Main image by Antonio Piña on Unsplash
7th November 2024
There are differing scales of momentousness—if that is even a word. There is the kind that reverberates across the planet, affecting all species, all generations, present and future (think: the outcome of a recent presidential election). And then there is the kind that ripples out from one life, one conversation, one moment of truth.
I don’t claim to grasp the enormity of the former, but I’ve spent my recent life attuned to the latter.
This kind of momentousness—intimate, personal, human—is the terrain of my writing and my grief. It’s in the way presence and truth can transform a fleeting encounter into something unforgettable.
This week, on the morning of the U.S. elections, I felt the weight of planetary-scale momentousness pressing in on me. But what stays with me are the ripples of a small, intimate moment.
At 6h30, I was at the pool, as I usually am, even when the seasonal darkness makes it hard to get out of bed. The pool was almost empty—just a few of us doing our morning laps. Our new-this-year trainer, kind and attentive, wandered over as I was stretching out my lower back, holding on to the handles of the starting block. We began to chat.
I talked about how stretching had never been part of my sports routines as a kid and how that had changed for my children. When he asked about their ages, I hesitated, as I always do at this familiar fork in the road.
Time seemed to slow as I weighed up my choices: Do I shield him from the truth or let it rise, bare and unvarnished?

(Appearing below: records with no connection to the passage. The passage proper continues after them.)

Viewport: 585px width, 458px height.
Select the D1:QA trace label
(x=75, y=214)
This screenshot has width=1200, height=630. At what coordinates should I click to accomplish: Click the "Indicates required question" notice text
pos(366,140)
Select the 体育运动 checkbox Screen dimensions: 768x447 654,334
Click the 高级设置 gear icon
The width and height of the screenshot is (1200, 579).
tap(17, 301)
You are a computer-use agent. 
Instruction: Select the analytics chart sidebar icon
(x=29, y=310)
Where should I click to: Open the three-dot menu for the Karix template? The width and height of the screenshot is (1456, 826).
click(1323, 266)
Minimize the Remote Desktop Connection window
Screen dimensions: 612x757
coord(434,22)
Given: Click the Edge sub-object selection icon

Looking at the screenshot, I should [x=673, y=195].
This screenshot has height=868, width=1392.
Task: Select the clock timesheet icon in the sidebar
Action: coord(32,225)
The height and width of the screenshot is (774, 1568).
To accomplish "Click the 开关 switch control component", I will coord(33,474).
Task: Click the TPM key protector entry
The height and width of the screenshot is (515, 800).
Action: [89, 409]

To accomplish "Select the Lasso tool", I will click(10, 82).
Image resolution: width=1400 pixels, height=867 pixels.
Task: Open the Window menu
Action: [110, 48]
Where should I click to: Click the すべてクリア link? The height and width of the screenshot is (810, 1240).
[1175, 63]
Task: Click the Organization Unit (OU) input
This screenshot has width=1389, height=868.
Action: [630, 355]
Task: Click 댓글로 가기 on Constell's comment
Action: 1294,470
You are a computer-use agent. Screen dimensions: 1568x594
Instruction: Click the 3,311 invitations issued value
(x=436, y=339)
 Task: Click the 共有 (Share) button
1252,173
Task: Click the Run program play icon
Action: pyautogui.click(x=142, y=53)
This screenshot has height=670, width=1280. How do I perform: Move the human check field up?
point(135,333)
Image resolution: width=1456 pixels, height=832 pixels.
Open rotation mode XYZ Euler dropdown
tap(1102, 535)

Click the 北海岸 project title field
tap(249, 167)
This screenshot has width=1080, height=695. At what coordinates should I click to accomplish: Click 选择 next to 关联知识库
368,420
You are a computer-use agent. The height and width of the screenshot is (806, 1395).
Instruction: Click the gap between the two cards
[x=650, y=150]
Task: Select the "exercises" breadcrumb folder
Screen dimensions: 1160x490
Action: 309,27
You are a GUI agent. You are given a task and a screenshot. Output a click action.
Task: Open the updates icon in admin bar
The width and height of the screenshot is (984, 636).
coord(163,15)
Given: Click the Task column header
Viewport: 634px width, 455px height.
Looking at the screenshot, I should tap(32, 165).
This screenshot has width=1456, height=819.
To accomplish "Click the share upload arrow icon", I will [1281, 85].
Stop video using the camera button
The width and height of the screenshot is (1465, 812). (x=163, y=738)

“Twenty-five, twenty-three, and…dead,” I said.
For once, it didn’t stop the conversation.
He knelt by the starting block as I continued to stretch, listening with genuine presence. I shared a fragment of my daughter’s story. He responded with compassion, adding a bit about his own “adolescence compliquée.” And then, after a few more moments, I swam off.
No drama. No awkwardness. Just an ordinary human moment, held with care. It struck me, as it often does, how these seemingly small moments carry a choice: to show up fully, or to hold back. What allows us to choose the more vulnerable path? Is it trust in the other person? Or perhaps trust in ourselves, in our ability to let the truth land without fear of it breaking someone?
Yesterday evening, after the momentous news rippling across the planet, I joined a Zoom call with eight strangers, all of whom are exploring psychedelics for healing and growth. We meditated, shared openly, and listened deeply. Toward the end, the last person to share, a woman spoke of her daughter’s death, two years ago. The space held her grief tenderly, without rushing to fill it.
Then we shifted to the “resonance” part of our gathering—where we reflect back on what has touched us in other people’s shares. A man, even though he’d had his turn before, shared the loss of his adult daughter. More spaciousness. More breath.
I had already spoken too but felt moved to share that I too had lost a daughter. I found myself reflecting and sharing on how, once, I would have led with my grief. It would have been the first thing out of my mouth. I would have spilled out every loss, needing to lay it all out there – most definitely in this kind of gathering space. But now, it lingers in the background—somewhat tamed. Still present, always there, but less insistent.
Maybe it’s the passage of time.
Maybe it’s the work I’ve done with psychedelics.
Maybe it’s both.
What struck me most was the recognition that, in this random gathering of strangers, three of us had lost a daughter. All of them sudden deaths. Grief feels so very isolating, estranging. You are alone and bearing the unbearable. And yet, sometimes, in well-held spaces like this—spaces of presence, recognition, and good holding—we can find one another. We witness the gaping holes in our lives, and in doing so, they feel less wild.
Connection doesn’t have to be grand or dramatic to matter. It doesn’t even need to be with those we know well. A single moment of presence—a look, a breath, a shared truth—can ripple outward, softening grief and making the unbearable a little more bearable.
I think back to that morning at the pool, the soothing support of the water, the kind attentiveness of a relative stranger. And to the Zoom call, where silence and breath became a kind of balm. All of it among strangers. And yet the connection so precious.
Grief will always be with me, as it is with so many of us. It’s a constant, like breath, weaving in and out of my minutes, hours, and days. But in the presence of others—whether kneeling by a starting block or sitting in a Zoom room—it becomes something softer. Something I know I can carry, alone-not alone.
Good enough.
Image by Christian Holzinger on Unsplash
Emma as always, beautiful. thank you.
You are so right Emma: the willingness to fully see and be present for another is such an ordinary and superhuman gift. Anyone can do it; but it takes a letting go and a letting come, a flow between your energy and another’s . Anyone can make a difference to another by simply being present for another. Thanks for writing another piece, with your very present thoughts.